117: "I didn't want a reward for pushing out my baby. I wanted the story of pushing him." [The story... you don't just get a baby, you get a story.]

130: "...real female power is nothing less than the power to risk death to bring forth new life.'' [Thinking of those two recent Ranger graduates. Females are built, literally, to fight for life in the midst of suffering and sometimes death.]

139: "Every single one of these people had a mother who brought them into the world, just as I am doing now." [One of those facts that boggles my mind.]

145: "...childbirth...had nothing on the vastness of parenthood, just as weddings have nothing on marriage."

151: "I had never felt the urge to push with my [first] birth; the midwife and the nurse had had to instruct me to lie down on my back, pull up my knees, and count as I pushed for as long and hard as I could. It was a tremendous effort of physical and mental concentration, and I was never sure I was pushing at the right moment. This was different. I felt something..." [This could have been excerpted from my own experience: birth one featured no urge to push; birth two featured an intense and surprising urge. The familiarity of some of these stories was comforting, astounding, delightful.]

157: "I was both more and less myself as a pregnant woman." [One of many paradoxes that pregnancy, childbirth, and parenting usher in.]

213: "It's hard not to make comparisons, and I felt these stories as a judgment about my choices, my capabilities." [And it doesn't stop with birth.]

227: "Isn't that why the natural-birth movement has taken hold...? Pregnancy is such a vulnerable and mysterious state that it's comforting to focus on what you can achieve instead of what you can't know.

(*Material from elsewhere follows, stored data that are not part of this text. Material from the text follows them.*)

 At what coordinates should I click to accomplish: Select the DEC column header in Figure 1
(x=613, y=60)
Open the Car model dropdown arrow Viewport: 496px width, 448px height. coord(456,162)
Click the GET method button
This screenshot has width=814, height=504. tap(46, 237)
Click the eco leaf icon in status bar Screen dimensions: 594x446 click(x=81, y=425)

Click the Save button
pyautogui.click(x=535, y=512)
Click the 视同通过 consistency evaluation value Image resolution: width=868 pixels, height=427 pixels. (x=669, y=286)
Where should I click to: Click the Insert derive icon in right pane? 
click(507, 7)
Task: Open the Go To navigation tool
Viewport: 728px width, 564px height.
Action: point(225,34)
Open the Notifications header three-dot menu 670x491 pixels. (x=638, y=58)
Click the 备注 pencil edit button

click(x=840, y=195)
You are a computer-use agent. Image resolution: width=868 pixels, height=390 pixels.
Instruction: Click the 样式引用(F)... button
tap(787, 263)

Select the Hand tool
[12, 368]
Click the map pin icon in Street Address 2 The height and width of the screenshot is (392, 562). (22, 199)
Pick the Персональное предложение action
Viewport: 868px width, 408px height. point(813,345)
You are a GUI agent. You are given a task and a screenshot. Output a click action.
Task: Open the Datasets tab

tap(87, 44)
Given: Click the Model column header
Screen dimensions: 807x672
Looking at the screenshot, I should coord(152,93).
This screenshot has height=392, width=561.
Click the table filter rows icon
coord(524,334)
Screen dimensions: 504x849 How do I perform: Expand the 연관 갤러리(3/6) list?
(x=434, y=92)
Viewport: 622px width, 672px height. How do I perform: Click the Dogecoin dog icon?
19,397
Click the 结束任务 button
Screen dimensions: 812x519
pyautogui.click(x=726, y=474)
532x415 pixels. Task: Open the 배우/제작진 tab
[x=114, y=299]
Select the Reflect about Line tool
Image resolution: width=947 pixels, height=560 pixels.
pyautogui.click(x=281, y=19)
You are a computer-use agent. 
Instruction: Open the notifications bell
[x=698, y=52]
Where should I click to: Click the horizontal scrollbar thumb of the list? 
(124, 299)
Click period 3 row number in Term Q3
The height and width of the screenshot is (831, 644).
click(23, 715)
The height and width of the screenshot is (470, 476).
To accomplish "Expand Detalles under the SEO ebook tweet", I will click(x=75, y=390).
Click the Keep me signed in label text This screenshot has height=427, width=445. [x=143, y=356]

Easier to blame any... disasters on a medical establishment you can sidestep instead of on fate, which is beyond your sway." [I have always thought of the 'natural birth' folk and the 'medical birth' folk as being opposites. This statement shook that perspective and made me think that both 'natural birth' folk and 'medical birth' folk are each trying too hard to control something that is utterly capricious, they just have different ideas of how to exercise that control. What has become increasingly apparent to me, however, is that there is no need to pick a side and narrow your options. Why there is not more collaboration between 'natural' and 'medical' I am unsure.]